Annoncées comme les consultations électorales les plus ouvertes au Burkina depuis 1978, la campagne pour les scrutins du 29 novembre se déroule dans une bonne ambiance. Les violences que certains observateurs redoutaient se limitent pour l’instant à quelques affiches déchirées. On note cependant que selon l’épaisseur de leurs portefeuilles, les partis font plus ou moins du bruit et déplacent plus ou moins les foules. Mais foules qui s’agitent, amassent-elles électeurs ? Si oui, les partis de l’ancienne majorité pourraient surprendre à la proclamation des résultats, car eux aussi réunissent des foules ici et là.

La surprise pourrait se limiter cependant à des postes de députés arrachés là où on attend le moins ces partis, notamment le CDP, l’ADF/RDA et la NAFA. On pense aux provinces du Kadiogo, du Houet, du Boulkiemdé ou encore du Boulgou où la concurrence entre partis est des plus rudes et où les formations politiques de l’ancienne majorité ont le plus de difficultés à être visibles.

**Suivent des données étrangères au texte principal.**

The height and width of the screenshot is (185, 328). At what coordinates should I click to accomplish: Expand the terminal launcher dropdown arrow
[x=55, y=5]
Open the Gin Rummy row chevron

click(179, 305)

De fait, les grandes artères des villes capitales de ces provinces sont inondées d’affiches publicitaires avec des palmes d’or pour le MPP, l’UPC et l’UNIR/PS dans une moindre mesure. Les partis alliés d’hier au pouvoir sont par contre les parents pauvres de cette guerre des affiches et doivent souffrir en plus de voir que les quelques rares qu’ils apposent, sont détruits par on ne sait qui. Pour sûr, les actes d’hooliganisme se poursuivent contre ces partis notamment contre le CDP obligé de tenir des réunions dans un siège du parti en lambeaux et qui trouve difficilement des espaces sécurisées pour coller les quelques affiches qu’il a pu confectionner.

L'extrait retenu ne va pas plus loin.